Une analyse des process de l'entité permet au dirigeant d'identifier les forces et les faiblesses de son entreprise, et cela fait partie intégrante de notre mission. Par ailleurs, nous avons une obligation d'indépendance, ce qui renforce notre jugement et notre opinion, gage de transparence et de sécurité.
Parlez-vous des nouvelles missions
sociales et environnementales que vous allez intégrer à vos
missions régaliennes ?
De plus en plus d'entités vont demander à leurs partenaires d'être certifiés ISO ou économie verte. Notre enjeu sera de mettre en place des audits dans le cadre de la RSE. Ces missions pourront nous être confiées, en complément de notre mission régalienne de certification des comptes, qui reste notre ADN. Les commissaires aux comptes sauront répondre présent à cette demande du marché.
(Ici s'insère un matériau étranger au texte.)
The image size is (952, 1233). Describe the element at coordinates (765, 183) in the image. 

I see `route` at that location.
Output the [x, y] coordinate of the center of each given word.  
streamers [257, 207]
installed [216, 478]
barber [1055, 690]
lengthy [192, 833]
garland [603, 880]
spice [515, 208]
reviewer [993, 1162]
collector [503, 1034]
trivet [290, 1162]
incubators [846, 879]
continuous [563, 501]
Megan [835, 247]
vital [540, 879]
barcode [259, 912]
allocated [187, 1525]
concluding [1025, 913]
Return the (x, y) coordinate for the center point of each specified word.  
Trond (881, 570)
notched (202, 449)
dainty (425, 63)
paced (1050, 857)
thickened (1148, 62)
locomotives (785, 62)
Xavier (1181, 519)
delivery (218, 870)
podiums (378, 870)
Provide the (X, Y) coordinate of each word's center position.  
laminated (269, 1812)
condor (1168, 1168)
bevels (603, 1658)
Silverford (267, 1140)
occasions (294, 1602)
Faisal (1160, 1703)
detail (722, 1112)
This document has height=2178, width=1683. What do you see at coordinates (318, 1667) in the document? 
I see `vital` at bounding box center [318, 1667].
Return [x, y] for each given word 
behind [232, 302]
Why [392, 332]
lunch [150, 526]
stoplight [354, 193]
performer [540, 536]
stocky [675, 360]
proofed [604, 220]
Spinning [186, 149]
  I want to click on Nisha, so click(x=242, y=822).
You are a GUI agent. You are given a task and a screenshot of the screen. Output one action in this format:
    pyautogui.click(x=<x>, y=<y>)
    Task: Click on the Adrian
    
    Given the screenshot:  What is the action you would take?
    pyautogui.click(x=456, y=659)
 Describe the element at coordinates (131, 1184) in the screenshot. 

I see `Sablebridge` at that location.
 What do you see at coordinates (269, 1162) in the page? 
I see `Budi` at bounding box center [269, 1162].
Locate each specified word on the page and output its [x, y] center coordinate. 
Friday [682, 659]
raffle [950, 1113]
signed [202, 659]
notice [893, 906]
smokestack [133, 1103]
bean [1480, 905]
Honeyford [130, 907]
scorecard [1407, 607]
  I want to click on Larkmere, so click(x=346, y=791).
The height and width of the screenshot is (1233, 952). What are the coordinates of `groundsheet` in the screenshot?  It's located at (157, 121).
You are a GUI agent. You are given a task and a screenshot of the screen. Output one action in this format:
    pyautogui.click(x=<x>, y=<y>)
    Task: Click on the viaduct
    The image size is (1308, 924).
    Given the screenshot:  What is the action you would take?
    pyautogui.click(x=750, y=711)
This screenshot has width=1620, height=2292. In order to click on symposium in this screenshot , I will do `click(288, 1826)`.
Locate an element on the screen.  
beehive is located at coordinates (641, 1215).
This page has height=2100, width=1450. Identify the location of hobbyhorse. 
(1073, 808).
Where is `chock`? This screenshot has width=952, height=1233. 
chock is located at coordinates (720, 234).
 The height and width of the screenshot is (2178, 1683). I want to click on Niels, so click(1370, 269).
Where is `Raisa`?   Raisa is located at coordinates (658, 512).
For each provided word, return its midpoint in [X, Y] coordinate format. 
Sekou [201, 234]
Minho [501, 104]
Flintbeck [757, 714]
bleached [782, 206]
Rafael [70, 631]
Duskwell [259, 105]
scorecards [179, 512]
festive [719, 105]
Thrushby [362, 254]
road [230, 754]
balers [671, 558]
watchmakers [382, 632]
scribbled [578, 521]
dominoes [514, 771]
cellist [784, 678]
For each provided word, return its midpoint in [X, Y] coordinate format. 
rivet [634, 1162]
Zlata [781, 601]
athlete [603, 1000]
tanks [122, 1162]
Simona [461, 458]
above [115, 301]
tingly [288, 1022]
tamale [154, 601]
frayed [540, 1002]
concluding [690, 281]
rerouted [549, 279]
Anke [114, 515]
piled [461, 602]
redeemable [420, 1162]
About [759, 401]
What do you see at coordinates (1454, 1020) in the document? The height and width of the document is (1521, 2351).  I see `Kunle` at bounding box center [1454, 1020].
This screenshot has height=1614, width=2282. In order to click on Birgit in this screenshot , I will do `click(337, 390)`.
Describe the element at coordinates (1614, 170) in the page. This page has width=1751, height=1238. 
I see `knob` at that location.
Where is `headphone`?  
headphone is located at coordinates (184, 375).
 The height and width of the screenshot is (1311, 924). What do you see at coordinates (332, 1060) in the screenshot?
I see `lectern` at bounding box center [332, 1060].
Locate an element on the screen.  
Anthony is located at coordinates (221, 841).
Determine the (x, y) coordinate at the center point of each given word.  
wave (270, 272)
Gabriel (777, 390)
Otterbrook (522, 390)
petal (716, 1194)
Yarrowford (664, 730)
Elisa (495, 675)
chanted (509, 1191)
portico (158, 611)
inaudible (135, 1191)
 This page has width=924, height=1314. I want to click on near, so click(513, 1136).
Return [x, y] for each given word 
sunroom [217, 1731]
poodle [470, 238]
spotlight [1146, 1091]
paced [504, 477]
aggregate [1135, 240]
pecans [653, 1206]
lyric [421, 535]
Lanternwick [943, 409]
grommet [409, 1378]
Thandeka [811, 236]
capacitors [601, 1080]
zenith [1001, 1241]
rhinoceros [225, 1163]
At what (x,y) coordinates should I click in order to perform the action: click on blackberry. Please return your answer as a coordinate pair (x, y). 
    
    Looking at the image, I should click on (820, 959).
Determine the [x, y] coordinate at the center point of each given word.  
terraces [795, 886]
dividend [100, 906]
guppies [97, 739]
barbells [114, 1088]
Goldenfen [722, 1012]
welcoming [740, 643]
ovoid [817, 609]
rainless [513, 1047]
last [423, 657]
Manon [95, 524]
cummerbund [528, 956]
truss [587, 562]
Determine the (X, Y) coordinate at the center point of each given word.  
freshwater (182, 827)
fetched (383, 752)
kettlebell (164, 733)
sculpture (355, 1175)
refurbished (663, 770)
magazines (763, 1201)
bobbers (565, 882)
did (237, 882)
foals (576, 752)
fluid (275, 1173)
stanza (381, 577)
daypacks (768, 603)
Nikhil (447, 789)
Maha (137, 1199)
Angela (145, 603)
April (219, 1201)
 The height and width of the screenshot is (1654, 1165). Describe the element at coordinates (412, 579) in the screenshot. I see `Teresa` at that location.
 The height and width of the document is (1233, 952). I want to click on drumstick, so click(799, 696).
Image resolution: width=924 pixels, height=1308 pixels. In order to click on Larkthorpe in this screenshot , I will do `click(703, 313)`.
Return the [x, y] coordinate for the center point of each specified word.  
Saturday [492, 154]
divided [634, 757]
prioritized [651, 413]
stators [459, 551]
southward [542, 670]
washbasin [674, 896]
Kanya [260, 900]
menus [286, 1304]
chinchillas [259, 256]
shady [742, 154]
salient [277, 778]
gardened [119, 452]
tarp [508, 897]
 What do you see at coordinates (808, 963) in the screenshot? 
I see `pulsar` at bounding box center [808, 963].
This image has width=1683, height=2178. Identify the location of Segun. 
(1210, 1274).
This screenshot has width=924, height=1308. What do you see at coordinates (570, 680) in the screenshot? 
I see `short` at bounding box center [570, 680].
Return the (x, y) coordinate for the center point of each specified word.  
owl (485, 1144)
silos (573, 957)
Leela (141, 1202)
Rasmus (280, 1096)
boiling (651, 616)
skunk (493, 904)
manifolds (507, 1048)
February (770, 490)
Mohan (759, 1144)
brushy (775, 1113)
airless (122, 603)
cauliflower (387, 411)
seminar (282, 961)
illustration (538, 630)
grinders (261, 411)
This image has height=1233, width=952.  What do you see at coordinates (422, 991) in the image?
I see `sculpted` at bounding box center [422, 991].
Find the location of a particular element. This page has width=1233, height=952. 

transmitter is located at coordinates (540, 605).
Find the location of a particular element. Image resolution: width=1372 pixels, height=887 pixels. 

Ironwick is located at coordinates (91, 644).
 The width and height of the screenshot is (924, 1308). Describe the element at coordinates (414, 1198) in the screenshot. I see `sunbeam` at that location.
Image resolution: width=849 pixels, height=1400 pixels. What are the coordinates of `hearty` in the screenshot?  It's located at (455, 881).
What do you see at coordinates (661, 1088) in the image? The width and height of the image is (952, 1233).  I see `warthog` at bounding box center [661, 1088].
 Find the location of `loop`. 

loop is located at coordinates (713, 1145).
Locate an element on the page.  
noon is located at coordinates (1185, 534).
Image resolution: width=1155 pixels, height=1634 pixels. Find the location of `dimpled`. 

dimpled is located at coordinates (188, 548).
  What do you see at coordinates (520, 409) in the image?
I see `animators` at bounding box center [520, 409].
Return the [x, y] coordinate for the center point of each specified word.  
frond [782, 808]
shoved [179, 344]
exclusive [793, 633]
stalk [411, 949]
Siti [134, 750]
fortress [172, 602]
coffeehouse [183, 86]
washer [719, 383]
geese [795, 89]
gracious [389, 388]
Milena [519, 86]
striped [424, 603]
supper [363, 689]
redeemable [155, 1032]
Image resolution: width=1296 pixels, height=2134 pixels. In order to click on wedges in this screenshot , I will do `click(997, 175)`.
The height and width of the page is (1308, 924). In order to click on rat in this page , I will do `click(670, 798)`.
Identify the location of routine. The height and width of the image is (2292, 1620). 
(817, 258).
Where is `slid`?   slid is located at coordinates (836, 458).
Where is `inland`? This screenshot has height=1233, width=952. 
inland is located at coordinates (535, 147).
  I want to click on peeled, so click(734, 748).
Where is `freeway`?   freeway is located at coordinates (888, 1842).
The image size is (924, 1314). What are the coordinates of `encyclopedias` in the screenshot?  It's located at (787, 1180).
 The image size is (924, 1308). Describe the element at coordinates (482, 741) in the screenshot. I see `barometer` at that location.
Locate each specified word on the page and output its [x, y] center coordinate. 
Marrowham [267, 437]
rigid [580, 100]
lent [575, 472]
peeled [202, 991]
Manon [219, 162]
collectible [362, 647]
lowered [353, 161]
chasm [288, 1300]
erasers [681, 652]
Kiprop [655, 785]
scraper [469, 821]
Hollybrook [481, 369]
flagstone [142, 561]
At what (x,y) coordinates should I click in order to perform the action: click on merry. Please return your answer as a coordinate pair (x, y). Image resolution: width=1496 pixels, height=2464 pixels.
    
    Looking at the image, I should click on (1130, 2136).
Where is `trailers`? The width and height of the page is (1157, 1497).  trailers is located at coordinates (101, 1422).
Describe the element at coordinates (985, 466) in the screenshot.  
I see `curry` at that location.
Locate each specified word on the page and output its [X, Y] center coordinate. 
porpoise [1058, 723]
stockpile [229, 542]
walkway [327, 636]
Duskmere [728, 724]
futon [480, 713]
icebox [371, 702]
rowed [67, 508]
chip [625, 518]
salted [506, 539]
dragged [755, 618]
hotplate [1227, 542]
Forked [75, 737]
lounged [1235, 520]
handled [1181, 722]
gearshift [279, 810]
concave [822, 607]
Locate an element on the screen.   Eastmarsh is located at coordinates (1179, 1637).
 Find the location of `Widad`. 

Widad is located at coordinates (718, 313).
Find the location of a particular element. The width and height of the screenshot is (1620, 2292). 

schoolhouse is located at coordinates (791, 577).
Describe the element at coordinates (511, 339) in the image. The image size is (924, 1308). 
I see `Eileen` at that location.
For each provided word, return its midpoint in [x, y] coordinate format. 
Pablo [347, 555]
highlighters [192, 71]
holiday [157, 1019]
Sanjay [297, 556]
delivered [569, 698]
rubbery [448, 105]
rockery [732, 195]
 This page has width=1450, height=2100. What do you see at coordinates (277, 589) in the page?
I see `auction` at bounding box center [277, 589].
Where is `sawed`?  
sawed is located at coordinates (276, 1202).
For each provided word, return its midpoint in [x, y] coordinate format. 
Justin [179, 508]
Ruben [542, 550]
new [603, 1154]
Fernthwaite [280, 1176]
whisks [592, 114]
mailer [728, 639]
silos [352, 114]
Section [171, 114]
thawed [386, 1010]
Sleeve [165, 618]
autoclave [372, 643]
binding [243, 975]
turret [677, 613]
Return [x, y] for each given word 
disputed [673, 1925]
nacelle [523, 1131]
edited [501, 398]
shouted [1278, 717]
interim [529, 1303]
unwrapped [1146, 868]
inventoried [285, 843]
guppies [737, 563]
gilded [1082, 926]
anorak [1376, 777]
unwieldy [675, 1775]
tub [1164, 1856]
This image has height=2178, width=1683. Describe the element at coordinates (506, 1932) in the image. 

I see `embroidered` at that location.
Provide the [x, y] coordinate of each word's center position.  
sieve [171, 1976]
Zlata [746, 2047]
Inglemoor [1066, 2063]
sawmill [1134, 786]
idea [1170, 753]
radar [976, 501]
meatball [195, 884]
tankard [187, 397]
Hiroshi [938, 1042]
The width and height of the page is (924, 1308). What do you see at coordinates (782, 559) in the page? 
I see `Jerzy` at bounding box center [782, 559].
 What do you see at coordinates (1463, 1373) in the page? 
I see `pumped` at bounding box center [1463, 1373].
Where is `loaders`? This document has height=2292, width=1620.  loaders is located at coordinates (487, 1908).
Pour vous, le commissaire aux
comptes de demain, c'est quoi ?
Le commissaire aux comptes de demain
devra être à l'écoute du marché, en analysant les besoins, en se
formant, en s'adaptant aux mutations technologiques dans un seul but
: assurer la transparence des états financiers afin de sécuriser
l'information financière et extra financière.